Since we’re all sharing our various religious travels, I thought I’d get in early. While I didn't grow up as an atheist (although they say we're all born atheist), my family was definitely what you'd call "lapsed". But I caught the faith bug in my late teens and for several years had the "hound of heaven" snapping at my heels. I read whatever Catholic spirituality works (and the bible!) that I could find. I prayed for just about everything in my life, though in retrospect they were just the usual concerns of a young man trying to establish himself. I was constantly trying to understand the nature of the relationship between me and God, and I guess after dong this for a few years, the cracks in my spiritual worldview began to show.
First it was that prayers didn't correlate with outcomes - if I didn't pray for something that I had previously been granted by prayer, I still received what I needed. Praying for assistance with spiritual things I was struggling with didn't help. And obviously world peace hasn't happened... (I now understand why having watched this: http://www.youtube.com/watch?v=jk6ILZAaAMI).
Then the questions began - you've seen them all on this forum as challenges to belief - and, naturally, they went unanswered by the church (or at best poorly answered). The concept of "God's will" as a salve to unanswered prayers began to seem illogical and disingenuous to me. How can two warring parties both have God on their side? The emphasis placed on suffering as a way to God began to seem unjust. It all began to seem like smoke and mirrors.
I began to realize that there are other styles of spiritual appreciation. It seemed crazy to me that out of the hundreds of thousands of years that humankind has been wondering about where we came from, the answer should take exactly the Christian form, when other paths have been around for far longer. I explored the Eastern traditions, and by realizing that there are equally bright and enlightened people in different parts of the world, began to think that they are all “right” to a degree and in different ways.

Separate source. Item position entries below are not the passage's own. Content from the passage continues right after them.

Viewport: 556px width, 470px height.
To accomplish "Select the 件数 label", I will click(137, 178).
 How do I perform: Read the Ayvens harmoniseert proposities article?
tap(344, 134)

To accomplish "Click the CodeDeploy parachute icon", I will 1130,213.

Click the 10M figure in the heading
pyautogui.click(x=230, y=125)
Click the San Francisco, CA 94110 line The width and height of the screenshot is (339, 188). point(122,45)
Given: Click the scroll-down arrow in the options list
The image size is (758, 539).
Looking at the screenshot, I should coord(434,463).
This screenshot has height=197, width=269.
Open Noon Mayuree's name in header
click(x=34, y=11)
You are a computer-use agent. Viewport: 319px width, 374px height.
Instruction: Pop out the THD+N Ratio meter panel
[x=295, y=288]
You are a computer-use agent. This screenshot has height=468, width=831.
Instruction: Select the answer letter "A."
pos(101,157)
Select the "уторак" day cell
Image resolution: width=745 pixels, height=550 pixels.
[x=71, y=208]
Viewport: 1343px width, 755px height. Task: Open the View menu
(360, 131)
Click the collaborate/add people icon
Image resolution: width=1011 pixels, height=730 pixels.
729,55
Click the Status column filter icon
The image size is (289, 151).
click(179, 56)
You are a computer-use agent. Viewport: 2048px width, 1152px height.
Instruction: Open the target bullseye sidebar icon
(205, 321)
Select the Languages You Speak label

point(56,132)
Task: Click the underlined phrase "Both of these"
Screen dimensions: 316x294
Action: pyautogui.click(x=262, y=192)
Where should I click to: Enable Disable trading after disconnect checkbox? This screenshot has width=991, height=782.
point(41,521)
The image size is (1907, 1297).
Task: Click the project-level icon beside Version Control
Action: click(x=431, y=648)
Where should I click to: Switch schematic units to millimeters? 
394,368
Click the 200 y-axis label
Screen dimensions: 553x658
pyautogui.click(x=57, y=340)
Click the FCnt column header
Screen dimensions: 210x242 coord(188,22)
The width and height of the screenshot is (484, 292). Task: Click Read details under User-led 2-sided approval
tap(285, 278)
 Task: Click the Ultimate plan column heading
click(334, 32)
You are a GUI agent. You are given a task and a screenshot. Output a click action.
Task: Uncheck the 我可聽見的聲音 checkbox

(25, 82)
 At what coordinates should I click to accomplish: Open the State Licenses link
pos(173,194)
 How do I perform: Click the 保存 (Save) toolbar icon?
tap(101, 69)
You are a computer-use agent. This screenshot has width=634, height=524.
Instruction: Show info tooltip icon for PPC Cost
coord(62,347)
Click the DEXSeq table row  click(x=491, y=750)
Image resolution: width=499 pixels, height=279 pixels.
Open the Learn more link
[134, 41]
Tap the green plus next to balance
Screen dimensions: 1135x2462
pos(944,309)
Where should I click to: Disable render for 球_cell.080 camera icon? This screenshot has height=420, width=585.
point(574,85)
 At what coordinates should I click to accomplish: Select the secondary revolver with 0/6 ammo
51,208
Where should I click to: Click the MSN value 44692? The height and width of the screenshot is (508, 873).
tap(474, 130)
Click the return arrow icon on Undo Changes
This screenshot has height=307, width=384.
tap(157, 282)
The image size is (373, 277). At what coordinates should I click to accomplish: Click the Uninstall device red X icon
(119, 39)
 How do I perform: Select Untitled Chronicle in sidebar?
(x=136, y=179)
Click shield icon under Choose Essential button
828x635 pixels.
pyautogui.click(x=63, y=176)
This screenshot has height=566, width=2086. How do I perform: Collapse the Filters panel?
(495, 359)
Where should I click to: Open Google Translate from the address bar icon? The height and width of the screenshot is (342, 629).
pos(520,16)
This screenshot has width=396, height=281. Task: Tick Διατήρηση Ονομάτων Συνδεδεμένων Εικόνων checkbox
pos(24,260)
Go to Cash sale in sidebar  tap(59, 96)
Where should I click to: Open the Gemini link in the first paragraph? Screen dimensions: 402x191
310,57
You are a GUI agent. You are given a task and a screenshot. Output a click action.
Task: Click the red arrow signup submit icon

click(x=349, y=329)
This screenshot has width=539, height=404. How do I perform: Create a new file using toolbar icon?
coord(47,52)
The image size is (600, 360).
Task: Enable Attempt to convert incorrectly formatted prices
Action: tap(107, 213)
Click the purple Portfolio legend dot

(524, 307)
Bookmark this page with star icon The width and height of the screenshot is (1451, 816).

Christianity could not elaborate on the nature of consciousness and couldn’t tell me adequately what a soul actually is; it could not tell me what happened to my dear old dad when he died, or beloved pets, except to offer medieval imagery. It could only offer the same style of imagery when attempting to explain the nature of good and evil, so I realized just how much the religious understanding of things is influenced by our cultural history rather than spiritual knowledge. And the people that claimed to have physically encountered either God, Jesus or Satan weren’t credible witnesses.
I read Carl Jung and understood how we humans project parts of our identities either onto sacred “entities” (the good bits of our psyches), or onto a “shadow” that we deny exists (the “bad” parts of our psyches), and how we all entertain the same archetypes deep down within us. He showed how the collective unconscious is experienced, and I realized that in chasing after a God-figure, we are simply experiencing “higher” or more subtle aspects of our own selves. He described the process of “individuation” as one of reconciling the archetypes and opposites within us and becoming “whole”. I found parallels to this in other spiritual traditions, and it didn’t take long to figure out that all the rituals, the beliefs, the singing, the spiritual traditions, the holy commandments and the teachings of any religion are quite incidental to the true experience of the “sacred” – they are simply ways of getting there, and none is better or more holy than any other.
While I don’t want to sound elitist, it also became clear that religion is the universal entry-point into the process of individuation, and it’s the necessary first step for most people. It’s somewhat like ninja training in that the physical training phase emphasizes technique, rules, ways of behaving, paying respect to teachers and spiritual discipline – these “outer” practices run directly parallel to religious methods. What the religions don’t reveal is what follows this phase, which is inner self-mastery that does not require adherence to teachings (because the student has absorbed them as part of his or her nature, or achieved a level of individuation). This is the phase where you won’t recognize a practitioner as a particular “brand” of spirituality, even though they demonstrate the values.
It’s quite clear to me that humanity has all the necessary understanding within it to navigate the moral world. We use various methods to get at that understanding, such as commandments for the less spiritually developed, conscience for those with more understanding, and intuition. Religion is just a structured approach to the problem. For those not disposed to religious lives, the study of ethics has been around for as long as people have thought. Humanism is an area that seems to have taken on this body of knowledge in a non-religious setting.
Where does this leave religion today? We have great diversity between faiths that can foster sharing of values as well as creating conflict. Within faiths we find moderates as well as extremists (strangely, it seems to be secular law that prevents religion from getting out of control and expressing its real extremes, which suggests that the secular world is better attuned to the needs and aspirations of humankind). I suggest that instead of trying to reconcile diverse faiths, individuals can see the values that are common to them – and not be required to identify with any particular religious way. This marks a recognition that while we are human we can still aspire to and achieve those things that many regard as sacred.